A Summary and Analysis of William Shakespeare’s Richard III

Literature

Richard III is one of William Shakespeare’s earliest history plays, and the first history play where we see his full maturity as a playwright emerging in his depiction of the central character’s downfall. Although Richard III shows the marked influence of Christopher Marlowe on Shakespeare, we also see signs of Shakespeare overcoming his contemporary’s influence and becoming a distinctive voice in English theatre. Before we offer some words of analysis about this early history play, it might be worth recapping the plot of Richard III (and ‘plots’ of Richard III the man).

Richard III: short plot summary

After the various battles and power struggles documented in the three Henry VI plays, this ‘winter of discontent’ has given way to a ‘glorious summer’ with Edward, of the royal house of York, ruling securely as King of England. However, one man isn’t happy: Edward’s brother, Richard, Duke of Gloucester. Deformed and ugly, and spurned by women at court, Richard realises that the only pleasure he will get from life is through gaining power – and, ultimately, the throne.

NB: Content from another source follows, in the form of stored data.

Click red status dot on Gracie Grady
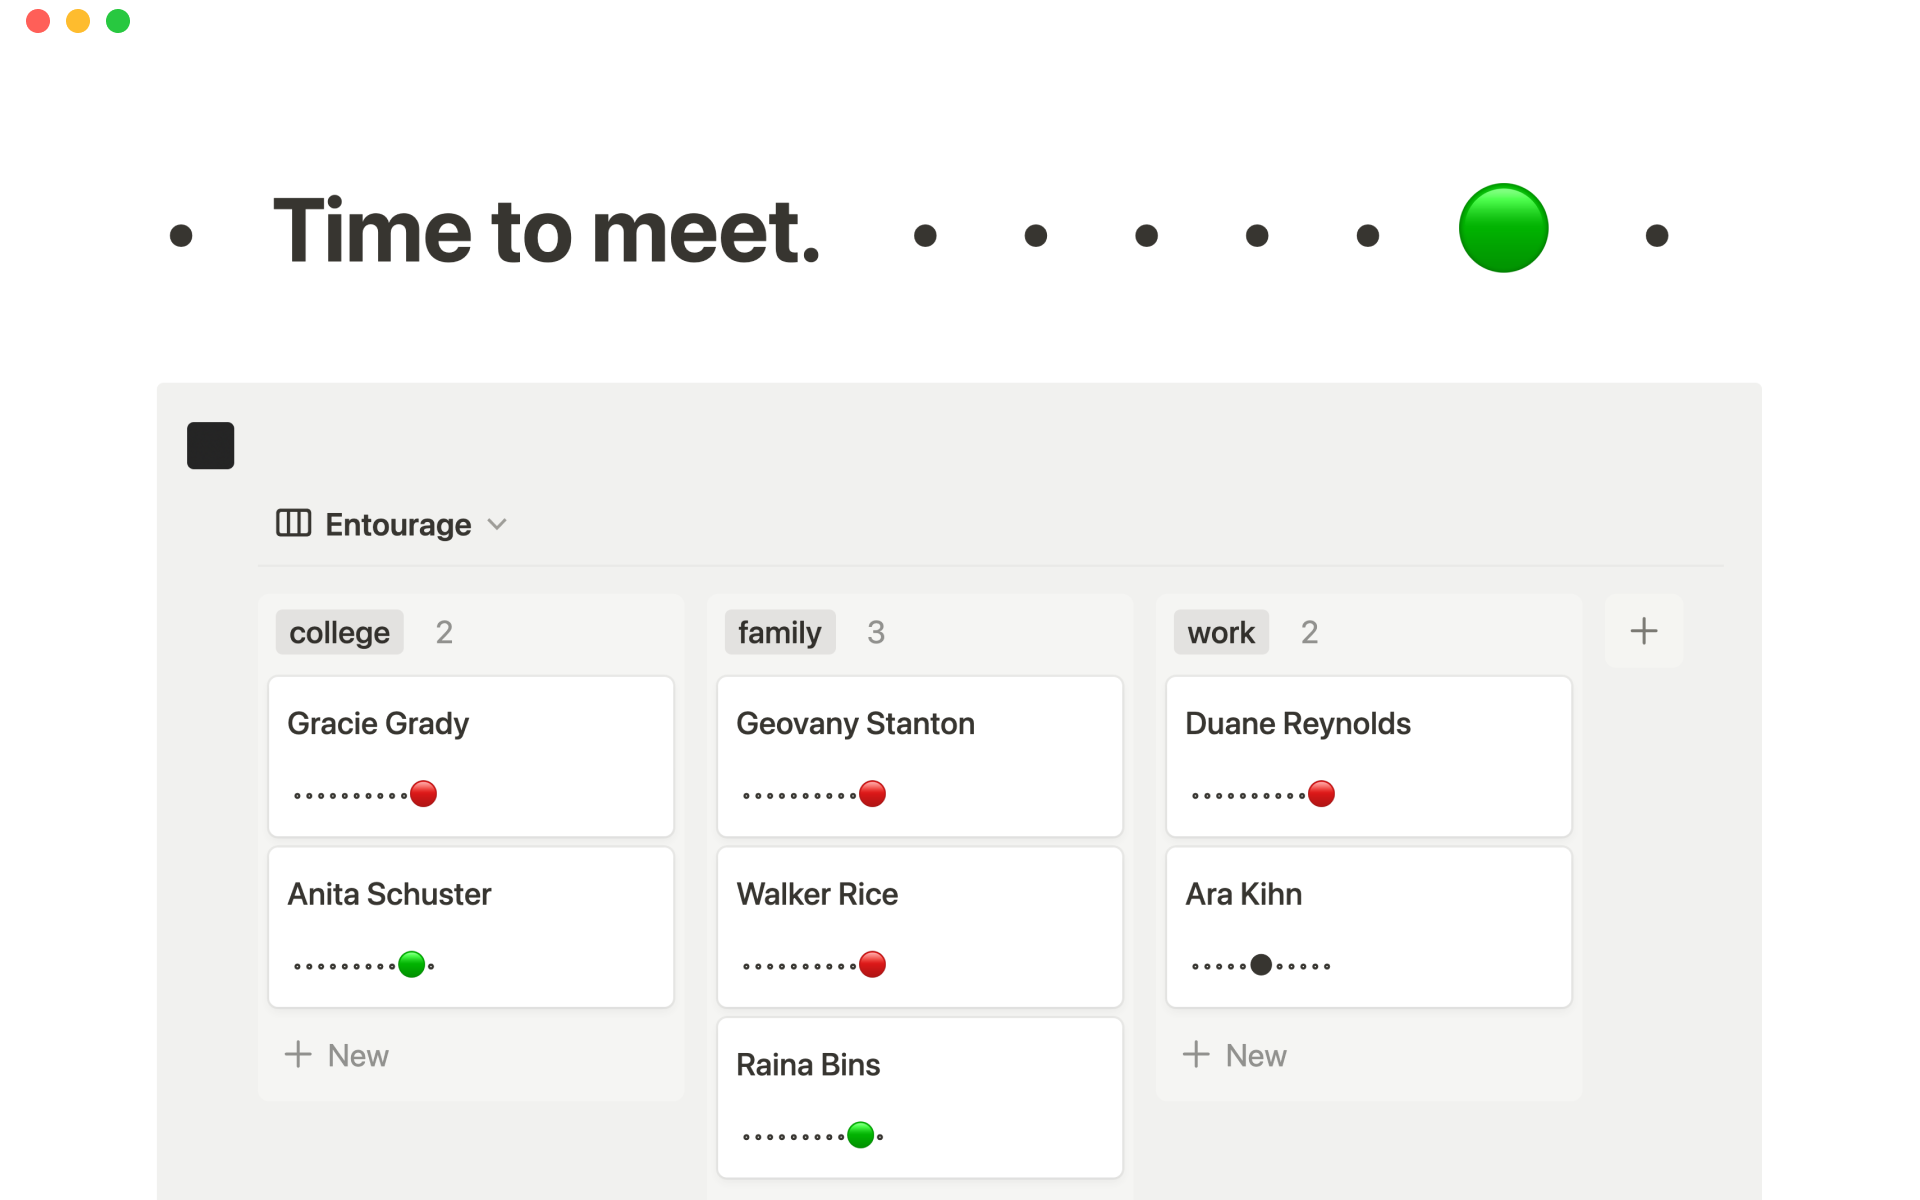Viewport: 1920px width, 1200px height. point(423,794)
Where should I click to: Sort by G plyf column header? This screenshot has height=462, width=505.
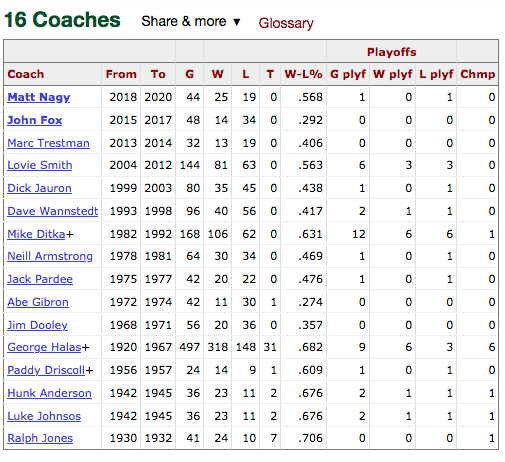click(348, 74)
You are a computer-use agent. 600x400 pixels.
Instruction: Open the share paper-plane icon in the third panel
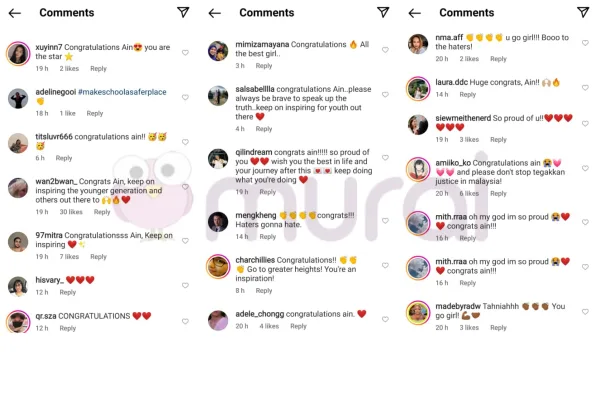click(583, 12)
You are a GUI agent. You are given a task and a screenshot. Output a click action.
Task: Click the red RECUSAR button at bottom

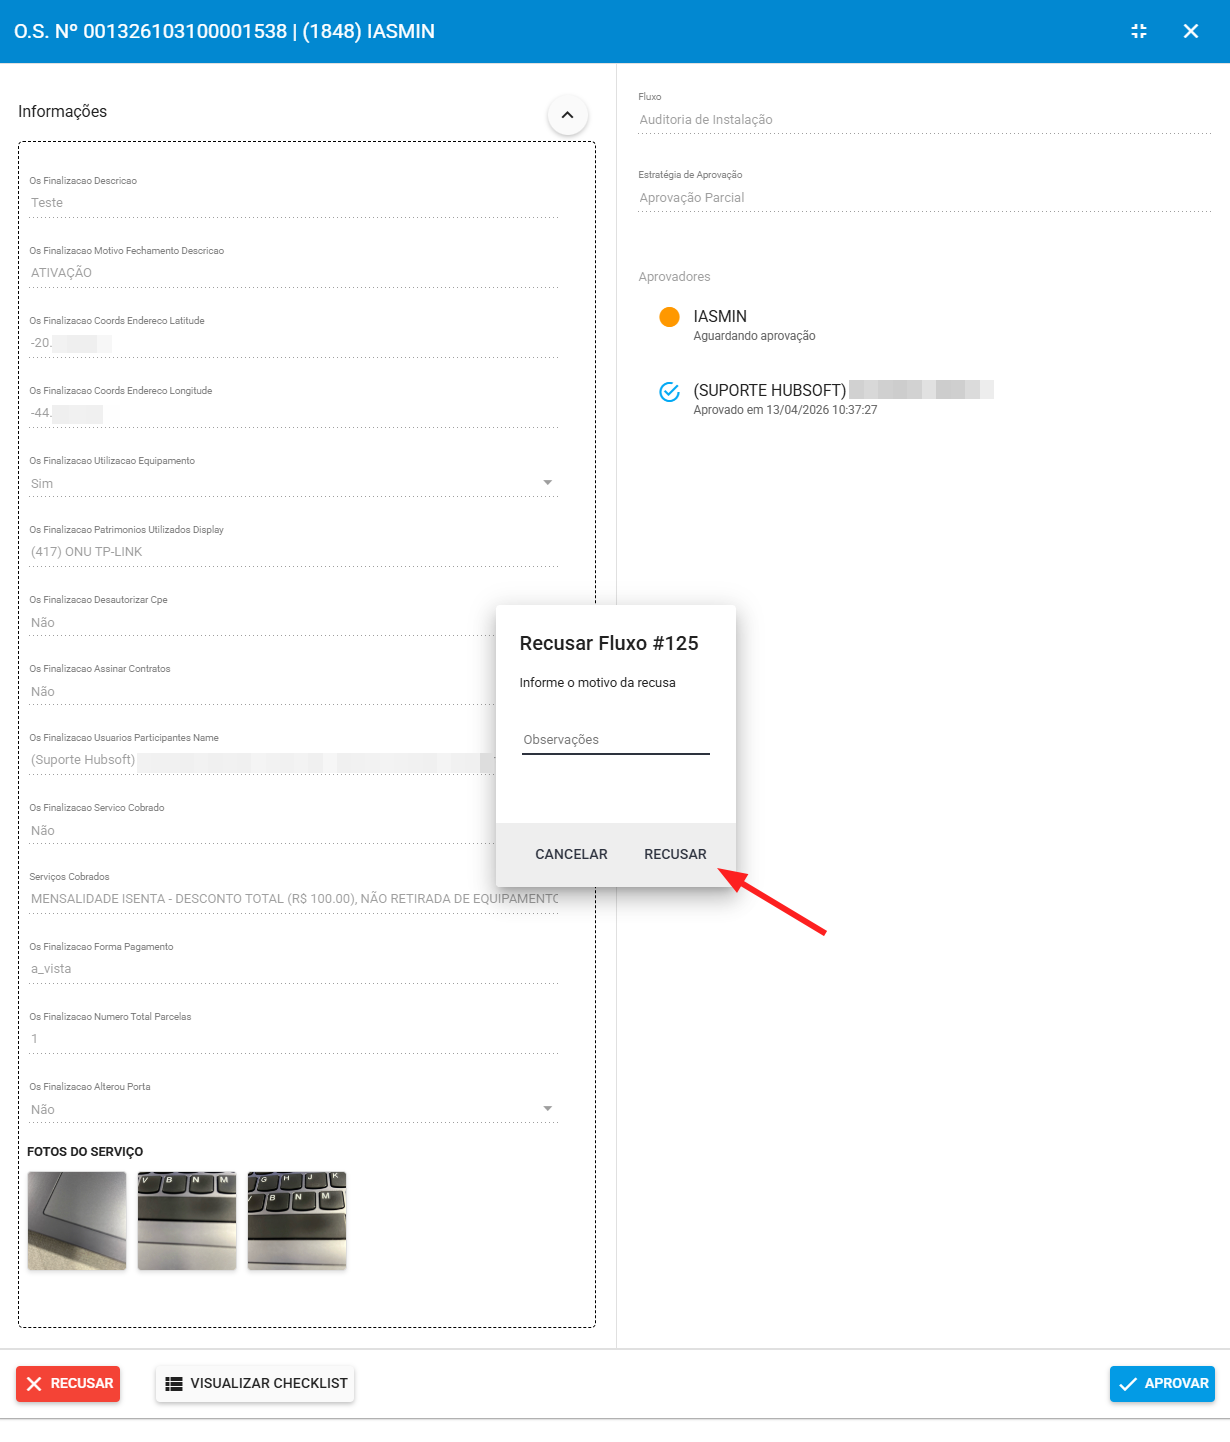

With this ambition in mind, Richard sets about wooing Anne, the widow of a man Richard has himself murdered. Richard also tells King Edward, his brother, that their brother Clarence is plotting against Edward; while Clarence is being imprisoned in the Tower of London, Richard sends men to drown Clarence in a butt of Malmsey wine. Richard then tells Edward that Clarence is dead and makes Edward feel guilty over their brother’s death; since Edward is already sick and dying, his guilt accelerates his decline and he dies soon afterwards.

After Edward’s death, the two immediate heirs to the throne are his two sons: Edward (Prince of Wales) and Richard (Duke of York). With

the two boys out the way, Richard (older Richard) would be King. He sets about spreading rumours that the boys are illegitimate, and then has their supporters killed. Richard is thus crowned King, much to the horror of the various queens (Elizabeth, the widow of Edward IV; Anne, the widow of the man Richard had murdered; and Margaret, the widow of Henry VI, also murdered by Richard in 3 Henry VI) who call out Richard’s abhorrent behaviour. Then, finally, Richard sends a hired killer, James Tyrell, to the Tower of London, where he has imprisoned the two princes, and has them both killed. To achieve all this, Richard has the support of the Duke of Buckingham.

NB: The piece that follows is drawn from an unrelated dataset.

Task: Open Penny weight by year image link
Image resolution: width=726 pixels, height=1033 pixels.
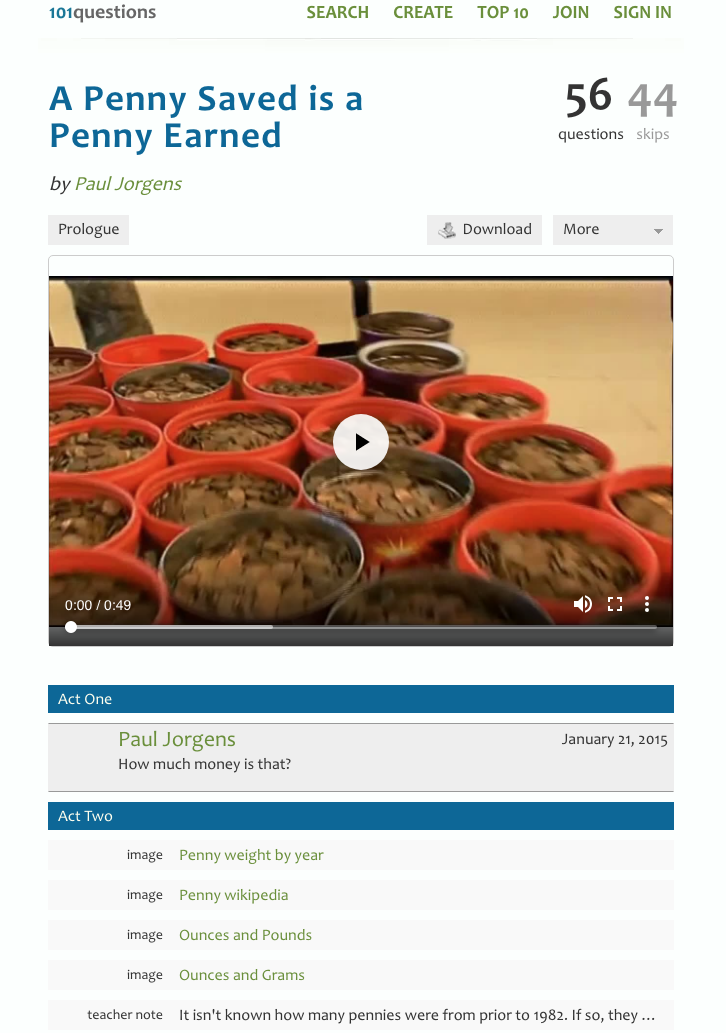Action: point(251,855)
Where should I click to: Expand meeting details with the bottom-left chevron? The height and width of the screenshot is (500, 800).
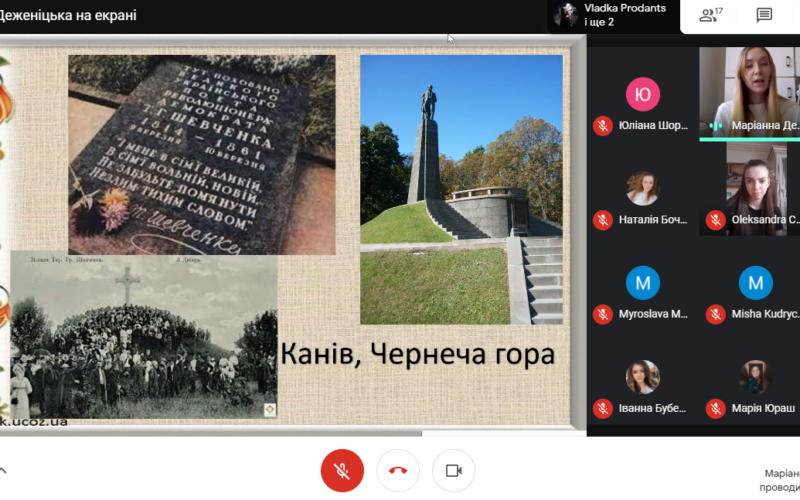[3, 470]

However, Richard reneges on his promise to give Buckingham a better title or dukedom, and in his anger, Buckingham deserts Richard and starts a revolt against him. He joins the Earl of Richmond, a descendant of the other royal house, the House of Lancaster, who has been raising an army in France. On the night before the battle where the two armies, Richard’s and Richmond’s, will meet, Richard III sees visions of all of the people he has had killed. At the Battle of Bosworth Field the following day, Richard III’s supporters desert him and Richmond kills him, taking the throne as King Henry VII. He marries Queen Elizabeth, the widow of King Edward IV, uniting the houses of Lancaster and York under the new House of Tudor.

Richard III: analysis

Richard III shows Shakespeare’s development as a playwright and maturing in his handling of characterisation and language after the early, rougher works comprising the three Henry VI plays. Richard III was written as the conclusion of that first tetralogy (Shakespeare would go on to write a second tetralogy, a sort of Elizabethan prequel comprising Richard II, the two Henry IV plays, and Henry V), and shows how Richard’s Machiavellian power-grab for the English throne paved the way for his defeat on the Battle of Bosworth Field and the subsequent crowning of Henry VII as the first Tudor king, marking the end of three decades of dynastic wars between the Houses of Lancaster and York known (thanks to Sir Walter Scott) as the ‘Wars of the Roses’.

Of course, the monarch on the throne when Shakespeare wrote Richard III, Queen Elizabeth I, was the granddaughter of Henry VII, the king who had initiated the Tudor dynasty. Elizabeth, childless and in her late fifties when Richard III was first staged, would be the last of the Tudor line. Who would succeed her to the English throne? Would her death usher in another power-grab, another set of dynastic wars much like the Wars of the Roses of the previous century? This uncertainty over royal succession is an important context for Shakespeare’s play, and is a reminder that history plays are always as much about the times in which they are written as they are about the times in which they are set.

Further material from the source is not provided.